HackDefense Home
Thijmen Kooy

What is XXE (XML eXternal Entity) injection?

A lot of modern web applications still use XML for transportation and storage of data. In 1996 the World Wide Web Consortium (W3C) created this standard and to this day, it is used for a wide variety of implementations. XML has many features that developers are not always familiar with, offering hackers an opportunity for abuse.

Insecure implementations of some XML functionalities can introduce vulnerabilities, one of which is XML External Entity injection (XXE). XXE means that the XML functionality of the application can be used to fetch external sources through a reference in the XML. Vulnerable software that parses the XML interprets the reference, enabling XXE attacks. This vulnerability can sometimes be used to read files from the server, or even to execute commands on it.

The XXE vulnerability is one of the most critical security issues according to the OWASP Top 10. It is categorized under A05:2021-Security Misconfiguration” and is the 5th most critical vulnerability in 2021.

XML Basics

XML is also known as Extensible Markup Language and is based on Standard Generalized Markup Language (SGML) just like HTML. So, the XML format has a lot in common with the HTML format. It also has declarations, elements and attributes, as shown in the image below.

1

An XML file starts with an XML declaration. This declares which XML version is used. In most cases this is set to <?xml version="1.0"?>.

After that, the Document type declaration (DTD) tells the software how the file is structured. This is declared in the element <!DOCTYPE ...>. The author can define a definition, or can reference a remote or local definition file. This definition can be stored in a .dtd file or can be defined in the Document type declaration using square brackets[ ... ]. It’s also quite common to reference an external DTD on the internet.

The DTD is followed by the data structured in elements and attributes, where (external) entities can be used.

Entities in XML

Entities can be compared to a variable in a programming language.
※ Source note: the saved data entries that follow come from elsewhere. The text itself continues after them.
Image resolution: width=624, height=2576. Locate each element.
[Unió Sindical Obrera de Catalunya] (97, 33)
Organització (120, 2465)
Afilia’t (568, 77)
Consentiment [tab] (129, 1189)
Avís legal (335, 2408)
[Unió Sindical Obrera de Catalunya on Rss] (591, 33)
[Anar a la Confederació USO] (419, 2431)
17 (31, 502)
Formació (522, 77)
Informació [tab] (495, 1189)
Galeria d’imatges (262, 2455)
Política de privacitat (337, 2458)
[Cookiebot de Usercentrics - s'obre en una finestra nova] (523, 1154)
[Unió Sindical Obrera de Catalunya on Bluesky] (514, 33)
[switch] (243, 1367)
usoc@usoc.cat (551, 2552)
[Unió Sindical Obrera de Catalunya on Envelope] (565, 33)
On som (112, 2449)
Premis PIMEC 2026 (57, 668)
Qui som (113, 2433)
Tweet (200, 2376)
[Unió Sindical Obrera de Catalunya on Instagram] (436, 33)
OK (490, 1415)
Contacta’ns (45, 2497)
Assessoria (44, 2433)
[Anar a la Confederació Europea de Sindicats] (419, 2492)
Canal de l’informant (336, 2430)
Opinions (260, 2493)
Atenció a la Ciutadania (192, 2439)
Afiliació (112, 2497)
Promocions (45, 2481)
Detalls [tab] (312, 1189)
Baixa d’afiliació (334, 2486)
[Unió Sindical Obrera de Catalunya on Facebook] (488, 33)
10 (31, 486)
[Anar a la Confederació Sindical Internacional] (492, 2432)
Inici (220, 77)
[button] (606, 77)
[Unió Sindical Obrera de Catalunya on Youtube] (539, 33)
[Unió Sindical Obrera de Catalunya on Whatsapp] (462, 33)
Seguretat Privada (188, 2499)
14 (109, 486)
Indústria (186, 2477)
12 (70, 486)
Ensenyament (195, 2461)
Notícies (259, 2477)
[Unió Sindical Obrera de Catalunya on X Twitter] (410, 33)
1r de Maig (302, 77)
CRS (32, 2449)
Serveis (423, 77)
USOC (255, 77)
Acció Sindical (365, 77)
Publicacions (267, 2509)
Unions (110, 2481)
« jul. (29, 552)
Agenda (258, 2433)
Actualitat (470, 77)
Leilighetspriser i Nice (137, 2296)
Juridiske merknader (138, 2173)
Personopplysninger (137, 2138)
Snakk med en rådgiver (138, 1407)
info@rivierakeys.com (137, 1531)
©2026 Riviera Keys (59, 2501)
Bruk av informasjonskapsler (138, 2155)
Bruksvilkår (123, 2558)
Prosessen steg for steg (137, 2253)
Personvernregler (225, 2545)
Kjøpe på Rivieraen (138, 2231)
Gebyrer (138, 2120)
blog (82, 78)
In the following example the entity msg contains the value Hello World”. The value will be stored in the <message> element. A reference to this entity is written as &msg;.

<!DOCTYPE xml [ <!ENTITY msg "Hello World"> ]> <xml> <message>&msg;</message> </xml>

This is an example of an internal entity. There are also external entities and these are used in XXE attacks. An external entity can be used like in the example below. In this example the entity ext references an external source: https://example.com/. The software that parses the XML will fetch the external source when the XML file is interpreted. Also, notice the SYSTEM keyword which indicates that it is an external entity.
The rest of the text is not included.